About #20

dengyuanjie · 2022-04-04T01:17:45Z

Thank you very much for your excellent work.
One problem I am confused about is the definition of the crossmodal loss function and coseparation loss function. In the train.py, why random numbers and opt.gt_percentage are used to select which audio feature (audio_embedding_A1_pred or audio_embedding_A1_gt) is used.
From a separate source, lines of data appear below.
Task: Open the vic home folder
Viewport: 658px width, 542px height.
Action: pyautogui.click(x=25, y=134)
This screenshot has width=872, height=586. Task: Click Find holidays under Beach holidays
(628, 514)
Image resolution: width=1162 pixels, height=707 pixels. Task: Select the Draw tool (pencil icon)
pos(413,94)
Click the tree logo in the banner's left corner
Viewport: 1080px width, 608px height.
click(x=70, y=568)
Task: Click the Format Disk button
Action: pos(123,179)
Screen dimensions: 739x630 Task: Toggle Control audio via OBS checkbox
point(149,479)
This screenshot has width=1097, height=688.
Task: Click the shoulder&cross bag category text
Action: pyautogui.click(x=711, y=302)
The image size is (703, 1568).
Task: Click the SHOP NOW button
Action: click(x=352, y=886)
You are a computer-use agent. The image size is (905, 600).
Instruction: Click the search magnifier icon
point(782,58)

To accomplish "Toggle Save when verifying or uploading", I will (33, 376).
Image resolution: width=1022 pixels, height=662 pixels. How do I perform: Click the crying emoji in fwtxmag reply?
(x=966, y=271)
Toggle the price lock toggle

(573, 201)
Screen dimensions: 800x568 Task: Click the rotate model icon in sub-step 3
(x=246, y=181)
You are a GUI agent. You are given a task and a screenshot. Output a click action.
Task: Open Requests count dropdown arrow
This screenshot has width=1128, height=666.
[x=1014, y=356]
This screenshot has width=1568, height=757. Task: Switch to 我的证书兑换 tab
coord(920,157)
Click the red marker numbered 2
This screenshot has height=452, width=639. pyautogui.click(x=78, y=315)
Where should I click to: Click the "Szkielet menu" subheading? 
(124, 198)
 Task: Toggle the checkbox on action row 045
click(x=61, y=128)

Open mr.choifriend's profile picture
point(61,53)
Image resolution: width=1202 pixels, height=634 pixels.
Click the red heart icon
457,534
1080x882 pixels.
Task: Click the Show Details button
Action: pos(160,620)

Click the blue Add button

According to the method of the paper, shouldn't the predictive features be used?

def get_coseparation_loss(output, opt, loss_triplet):
if random.random() > opt.gt_percentage:
audio_embeddings_A1 = output['audio_embedding_A1_pred']
audio_embeddings_A2 = output['audio_embedding_A2_pred']
audio_embeddings_B1 = output['audio_embedding_B1_pred']
audio_embeddings_B2 = output['audio_embedding_B2_pred']
else:
audio_embeddings_A1 = output['audio_embedding_A1_gt']
audio_embeddings_A2 = output['audio_embedding_A2_gt']
audio_embeddings_B1 = output['audio_embedding_B_gt']
audio_embeddings_B2 = output['audio_embedding_B_gt']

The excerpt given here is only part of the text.